Aujourd'hui, la Fondation existe toujours. Depuis plusieurs années, elle est devenue une a.s.b.l. et porte désormais le nom d'Association Égyptologique Reine Elisabeth et est toujours hébergée par les Musées Royaux d'Art et d'Histoire. L'actuel président du conseil d'administration est le comte Arnould d'Arschot Schoonhoven. La revue Chronique d’Égypte existe toujours ainsi que les nombreuses publications scientifiques qui paraissent chaque année. L'association organise des cycles de conférences aux Musées Royaux annuellement et possède une bibliothèque égyptologique et papyrologique considérée comme l'une des plus riche au monde.

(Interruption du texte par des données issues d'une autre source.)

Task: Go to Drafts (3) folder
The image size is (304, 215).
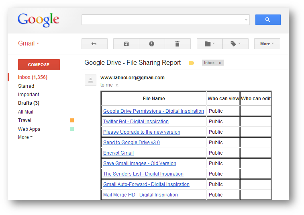Action: [29, 103]
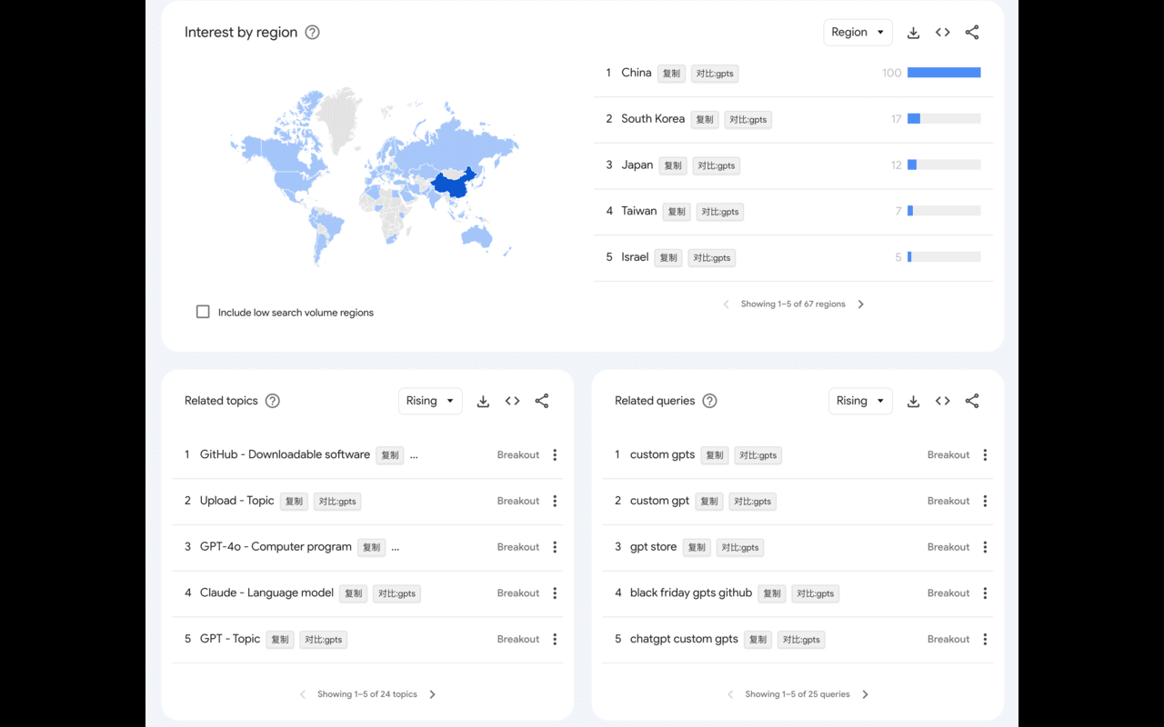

Diverses personnes au sein de la famille royale ont, depuis lors, eu l'occasion de visiter différentes lieux d’Égypte, notamment le riche musée du Caire. La princesse Mathilde est par ailleurs très attirée par cette civilisation et a visité, il y a peu, l'exposition se tenant à Bruxelles et mettant en scène la découverte du tombeau de Toutânkhamon et son fabuleux trésor.

5 commentaires:

  1. Quel excellent article Valentin !

    Tu nous offres là un reportage complet, érudit et richement illustré, mille mercis.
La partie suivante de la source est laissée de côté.